Southwest Airlines said in a statement Monday that travel disruptions were “unacceptable” and that its network was behind due to the winter storm that battered parts of the country with snow, ice and high winds for much of last week. “Our sincere apologies for this are just beginning,” the company said, adding that it was working to address the disruptions by “rebalancing the airline and repositioning” crews.

Late Monday and into Tuesday morning, Southwest was in damage control mode, responding to angry and frustrated customers on Twitter. The The airline repeatedly apologized for the cancellations and offered support via direct messages, which didn’t appease everyone. The US Department of Transportation he said in a statement on Monday that it would look into the Southwest issue, adding that it was concerned about the airline’s “unacceptable rate of cancellations and delays” and reports of poor customer service.
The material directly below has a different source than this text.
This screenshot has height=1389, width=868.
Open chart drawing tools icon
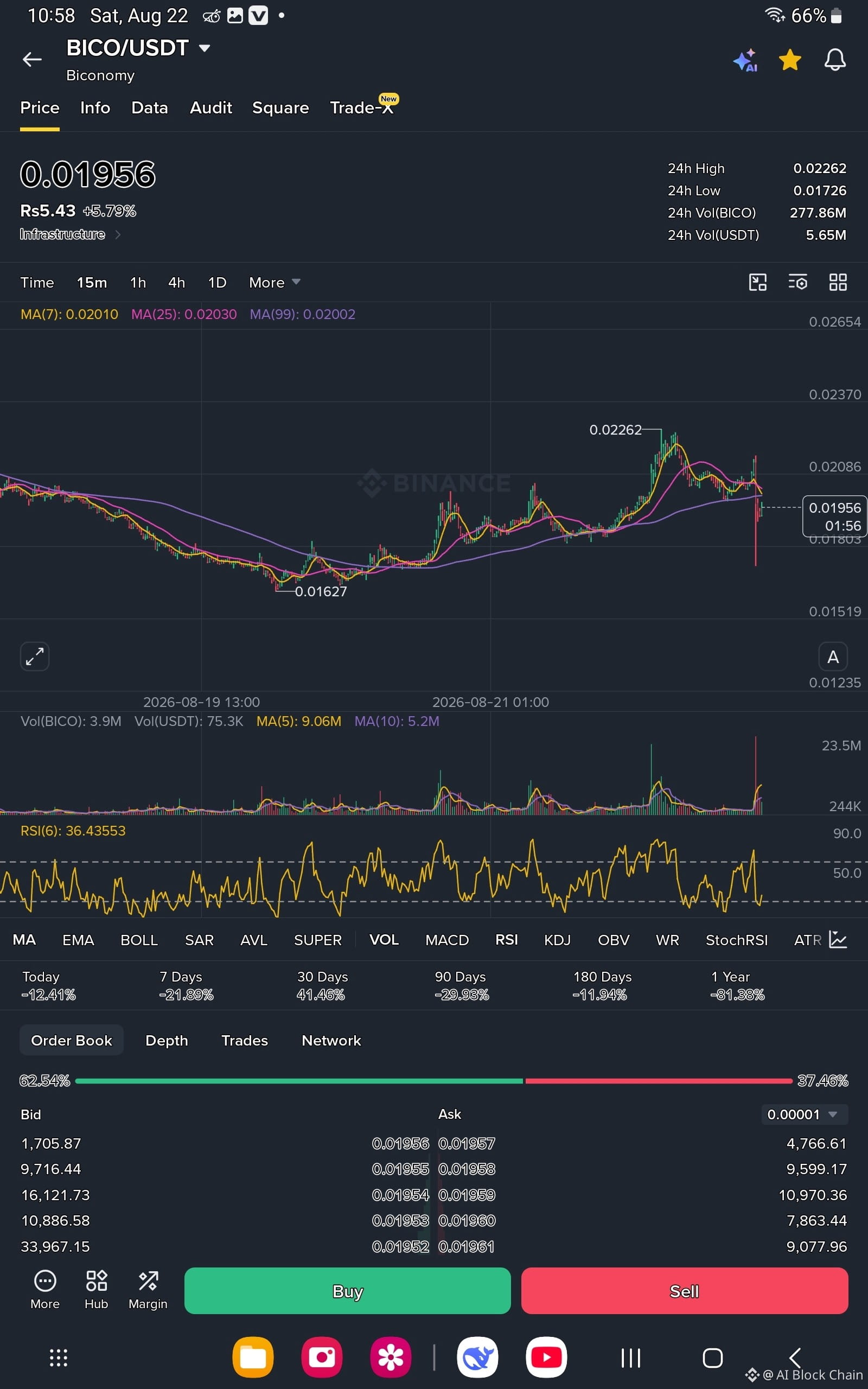758,282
Southwest’s network is organized in what is known as a point-to-point system, according to David Vernon, an airline analyst at financial firm Sanford C. Bernstein. This type of system allows greater use of aircraft in normal times, but can cause negative cascading effects when things go wrong.
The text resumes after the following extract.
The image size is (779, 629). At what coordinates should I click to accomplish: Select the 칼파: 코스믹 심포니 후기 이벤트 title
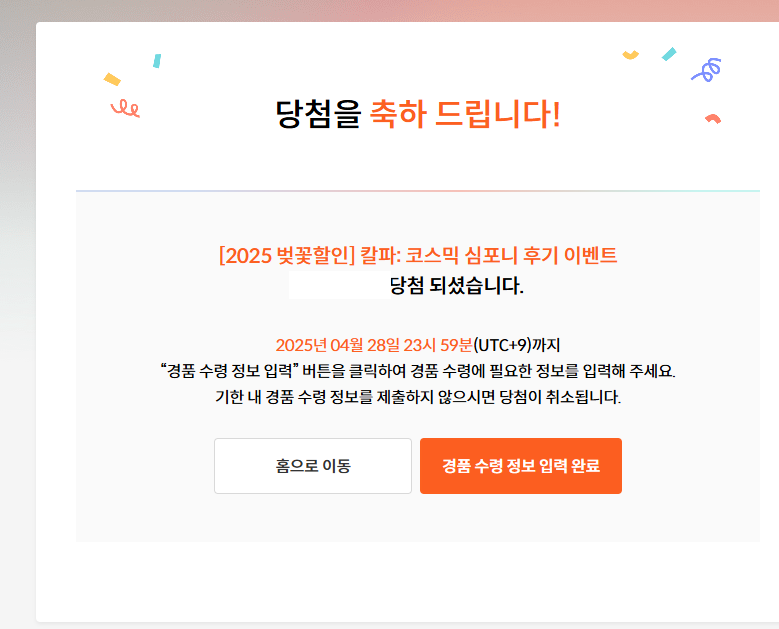pos(488,255)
No region or airport suffered the brunt of the cancellations. As of Tuesday morning, more than 150 flights originating at Denver International Airport, or about 17 percent of its outbound traffic, were canceled, and more than 115 flights, or about 38 percent, were canceled from Chicago Midway International. More than 100 flights were also canceled at Harry Reid International in Las Vegas, and similar numbers were reported at Baltimore-Washington International, Dallas Love Field in Texas and Nashville International in Tennessee.

It’s been nearly a week since the winter storm began wreaking havoc on millions of people who relied on airlines to get them from point A to B. The number of canceled flights began to mount last Thursday, when airlines canceled more than 2,600 of them. The next day, nearly 6,000, or about a quarter of all US flights, were canceled across the country. On Saturday, Christmas Eve, nearly 3,500 flights were canceled and slightly fewer, around 3,200, were cut from Christmas Day schedules.